押入れの中の怪物

青我

*はじめに*

 我が家にあった押入れは、当時どこにでもあるような普通の押し入れでした。


 今の賃貸にあるような、真っ白で清潔感のあるような押入れとは違い、どこか黄ばんでいて、誰かが所々破いた跡のある、はっきりって他所の人には見せられないような代物でした。


 夕方、薄暗くなって来たときのことでした。

 当時幼かった私は、物心ついてから初めて留守番をしたのです。



 いつもなら、家族で賑やかで、何かしら「音」で包まれている安心な空間は


 突如として無音の空間へと変わったのです。



 外はなぜかセピア色の感覚でした。

 きっと、夏日でありながら曇っていて薄暗かったのでしょう。










 だれもいない。










 部屋にも、家にも、外にも、街にも、


 だれもいない。










 たまに通るバイクの音だけが、そこが日常であるという安心感をちょっとだけくれました。

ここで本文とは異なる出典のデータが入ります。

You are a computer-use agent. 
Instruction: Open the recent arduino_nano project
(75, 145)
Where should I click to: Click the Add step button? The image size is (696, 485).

 静寂とともに、無音が耳に激しく語りかけてきました。


 不意に起きる、妙なオト。


 そのオトの先にあるのは、あの押入れでした。





 トクン… トクン…






 頼りない心臓が鳴っている。


 押入れの中―― 何かがいる――?




 胸騒ぎと、心拍数の上昇が、私の不安を大きく煽りました。



 思わずその場で小さくなりながら座り込みました。


 そのとき、気づかなければ良かったと思いましたが、見えてしまったのです。



 押入れの隙間が、少し開いている――。



 その薄暗い隙間から、ゆっくりと手が伸びて、いつでも押入れから出て来そうな何か――。




 押入れを閉めなければならない。


 でも、体は金縛りにあったように動かない――。




 私は……


 その押入れを、閉めることができませんでした。




 その時から始まったのかもしれません。


 私はこう思うのです。

 あの時、ほんの少しの勇気さえあればよかった。


 あの押入れを閉める勇気……。

 いや、むしろ押入れを開ける勇気が。


 その押入れを開くことも、閉じることもできなかったから私は今でも思うのです。



 押入れの中にいた怪物は、今でも私を隙間から覗いているのだと。





 これは、そんな恐怖心を克服できなかった、幼かった頃の主観による体験談です。